> **SELECTED TEXT**
----

Fuzzy-match football team names across data feeds. Try the open-source algorithm we built and use in production at Scorecast — handles abbreviations, accents, alternate languages, swapped home/away, and inconsistent league names.
The exact algorithm shown above is open-source under the MIT license. Pure Python, zero dependencies, fully typed.
Anyone who has joined data from two different sports providers has hit the wall: Man Utd vs Manchester United FC, Real Madrid CF vs Real Madrid, Bayern München vs FC Bayern Munich. Naive equality fails. Off-the-shelf string distance (e.g. difflib.SequenceMatcher) is fragile — it scores Manchester United vs Manchester City at over 80%, which is dangerously high.
Strip accents, drop parentheticals ((W), (II)), drop age tags (U21), split on whitespace and punctuation.
Drop generic designators (fc, sc, cf, real, atletico) and language particles. Keep distinguishing words like united, city.

----

[Element lookup records]
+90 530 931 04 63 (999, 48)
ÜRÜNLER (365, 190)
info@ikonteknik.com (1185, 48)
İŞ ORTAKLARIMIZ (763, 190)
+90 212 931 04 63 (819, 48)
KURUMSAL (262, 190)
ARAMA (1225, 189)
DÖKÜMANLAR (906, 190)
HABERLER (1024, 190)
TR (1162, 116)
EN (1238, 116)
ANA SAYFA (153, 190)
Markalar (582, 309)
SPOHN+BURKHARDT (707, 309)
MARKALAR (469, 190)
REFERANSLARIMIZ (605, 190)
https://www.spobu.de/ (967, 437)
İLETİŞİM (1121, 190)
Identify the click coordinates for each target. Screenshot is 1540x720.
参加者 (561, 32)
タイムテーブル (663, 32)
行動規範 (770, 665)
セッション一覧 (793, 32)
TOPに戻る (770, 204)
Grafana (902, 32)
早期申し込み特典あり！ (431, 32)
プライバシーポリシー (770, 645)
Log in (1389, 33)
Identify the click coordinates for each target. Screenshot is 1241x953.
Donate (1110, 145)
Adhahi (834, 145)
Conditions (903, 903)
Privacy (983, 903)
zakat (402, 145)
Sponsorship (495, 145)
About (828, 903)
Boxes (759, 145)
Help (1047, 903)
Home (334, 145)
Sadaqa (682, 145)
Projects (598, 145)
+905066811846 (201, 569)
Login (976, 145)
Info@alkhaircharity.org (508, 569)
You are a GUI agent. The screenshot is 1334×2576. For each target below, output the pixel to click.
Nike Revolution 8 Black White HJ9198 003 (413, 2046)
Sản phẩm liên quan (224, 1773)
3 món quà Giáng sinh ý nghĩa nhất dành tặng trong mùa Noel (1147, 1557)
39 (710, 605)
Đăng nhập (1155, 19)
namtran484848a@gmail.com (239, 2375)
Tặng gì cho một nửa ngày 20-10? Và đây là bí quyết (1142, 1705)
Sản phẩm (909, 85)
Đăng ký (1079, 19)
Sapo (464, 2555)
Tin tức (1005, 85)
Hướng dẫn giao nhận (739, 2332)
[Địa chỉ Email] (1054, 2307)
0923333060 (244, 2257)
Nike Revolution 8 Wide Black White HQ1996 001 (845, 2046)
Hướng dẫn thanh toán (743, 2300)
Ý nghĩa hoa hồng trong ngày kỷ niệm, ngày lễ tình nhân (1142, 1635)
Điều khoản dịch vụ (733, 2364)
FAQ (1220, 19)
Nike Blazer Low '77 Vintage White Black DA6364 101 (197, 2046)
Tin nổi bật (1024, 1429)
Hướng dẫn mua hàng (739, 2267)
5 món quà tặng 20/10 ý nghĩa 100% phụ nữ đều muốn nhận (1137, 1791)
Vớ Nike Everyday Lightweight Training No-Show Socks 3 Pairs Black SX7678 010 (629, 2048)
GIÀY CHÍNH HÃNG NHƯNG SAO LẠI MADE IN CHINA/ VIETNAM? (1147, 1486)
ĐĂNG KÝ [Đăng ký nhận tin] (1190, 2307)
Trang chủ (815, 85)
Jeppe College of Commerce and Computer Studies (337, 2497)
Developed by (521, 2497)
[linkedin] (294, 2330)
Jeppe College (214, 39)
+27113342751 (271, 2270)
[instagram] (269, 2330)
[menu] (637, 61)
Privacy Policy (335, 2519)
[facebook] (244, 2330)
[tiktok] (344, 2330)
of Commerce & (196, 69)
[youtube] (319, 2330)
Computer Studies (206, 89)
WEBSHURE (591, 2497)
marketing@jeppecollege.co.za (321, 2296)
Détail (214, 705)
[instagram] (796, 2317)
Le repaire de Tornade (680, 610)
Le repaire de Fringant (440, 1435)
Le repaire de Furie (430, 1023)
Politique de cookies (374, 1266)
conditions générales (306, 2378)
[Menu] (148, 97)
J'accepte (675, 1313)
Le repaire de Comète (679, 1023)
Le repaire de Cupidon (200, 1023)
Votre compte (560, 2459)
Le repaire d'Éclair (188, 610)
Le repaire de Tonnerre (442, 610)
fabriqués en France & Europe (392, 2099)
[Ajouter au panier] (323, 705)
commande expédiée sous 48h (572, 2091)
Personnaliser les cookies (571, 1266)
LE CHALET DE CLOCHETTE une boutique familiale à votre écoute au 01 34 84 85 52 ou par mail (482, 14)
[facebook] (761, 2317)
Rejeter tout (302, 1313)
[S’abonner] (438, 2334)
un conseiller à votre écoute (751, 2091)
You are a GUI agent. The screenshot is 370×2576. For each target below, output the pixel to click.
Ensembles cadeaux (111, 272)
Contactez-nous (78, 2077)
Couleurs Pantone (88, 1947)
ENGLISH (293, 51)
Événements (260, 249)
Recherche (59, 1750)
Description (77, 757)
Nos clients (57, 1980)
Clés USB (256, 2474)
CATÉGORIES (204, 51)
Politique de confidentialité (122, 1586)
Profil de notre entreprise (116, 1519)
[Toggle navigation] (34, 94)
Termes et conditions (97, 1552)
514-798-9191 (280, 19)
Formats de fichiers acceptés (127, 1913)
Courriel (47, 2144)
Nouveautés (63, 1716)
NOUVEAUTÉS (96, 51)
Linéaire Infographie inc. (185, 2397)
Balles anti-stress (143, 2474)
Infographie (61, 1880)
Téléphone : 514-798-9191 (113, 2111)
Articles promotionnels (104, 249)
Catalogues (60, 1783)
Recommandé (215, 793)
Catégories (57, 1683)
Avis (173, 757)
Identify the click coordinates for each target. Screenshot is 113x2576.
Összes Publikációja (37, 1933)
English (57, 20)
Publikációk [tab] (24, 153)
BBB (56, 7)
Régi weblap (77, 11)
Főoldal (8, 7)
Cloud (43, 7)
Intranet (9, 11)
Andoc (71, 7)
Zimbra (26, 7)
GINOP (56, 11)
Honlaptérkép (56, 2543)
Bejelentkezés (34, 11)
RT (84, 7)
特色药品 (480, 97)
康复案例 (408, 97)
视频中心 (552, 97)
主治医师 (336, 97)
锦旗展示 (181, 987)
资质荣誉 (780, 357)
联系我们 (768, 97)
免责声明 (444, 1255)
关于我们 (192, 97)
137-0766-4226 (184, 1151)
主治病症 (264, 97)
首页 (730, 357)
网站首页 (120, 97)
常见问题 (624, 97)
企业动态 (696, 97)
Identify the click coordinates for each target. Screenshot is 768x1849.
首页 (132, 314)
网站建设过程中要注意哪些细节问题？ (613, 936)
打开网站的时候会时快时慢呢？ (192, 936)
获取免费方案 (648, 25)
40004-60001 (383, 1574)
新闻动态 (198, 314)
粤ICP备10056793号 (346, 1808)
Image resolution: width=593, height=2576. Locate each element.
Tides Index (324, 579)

----

> **EXERCISES**
**a)** Answer these questions using the team-name matching page:
(i) Under what license is the algorithm released?
(ii) What score does difflib.SequenceMatcher give Manchester United vs Manchester City?
(iii) Which words does the page say to keep as distinguishing?
**b)** Does each statement agree with the team-name matching page? Answer yes or no, and quote the words that decide it.
(i) The algorithm relies on several external libraries.
(ii) Age tags such as U21 are removed.
(iii) "Real" is kept as a distinguishing word.
**c)** Write out the passage of the team-name matching page that begins at the words "Fuzzy-match football team" and stops after "whitespace and punctuation.".

> **TASK-BY-TASK RESULTS**
**a)**
(i) The MIT license.
(ii) Over 80%.
(iii) United and city.

**b)**
(i) No: "Pure Python, zero dependencies, fully typed."
(ii) Yes: "drop age tags (U21)"
(iii) No: "Drop generic designators (fc, sc, cf, real, atletico)"

**c)**
Fuzzy-match football team names across data feeds. Try the open-source algorithm we built and use in production at Scorecast — handles abbreviations, accents, alternate languages, swapped home/away, and inconsistent league names.
The exact algorithm shown above is open-source under the MIT license. Pure Python, zero dependencies, fully typed.
Anyone who has joined data from two different sports providers has hit the wall: Man Utd vs Manchester United FC, Real Madrid CF vs Real Madrid, Bayern München vs FC Bayern Munich. Naive equality fails. Off-the-shelf string distance (e.g. difflib.SequenceMatcher) is fragile — it scores Manchester United vs Manchester City at over 80%, which is dangerously high.
Strip accents, drop parentheticals ((W), (II)), drop age tags (U21), split on whitespace and punctuation.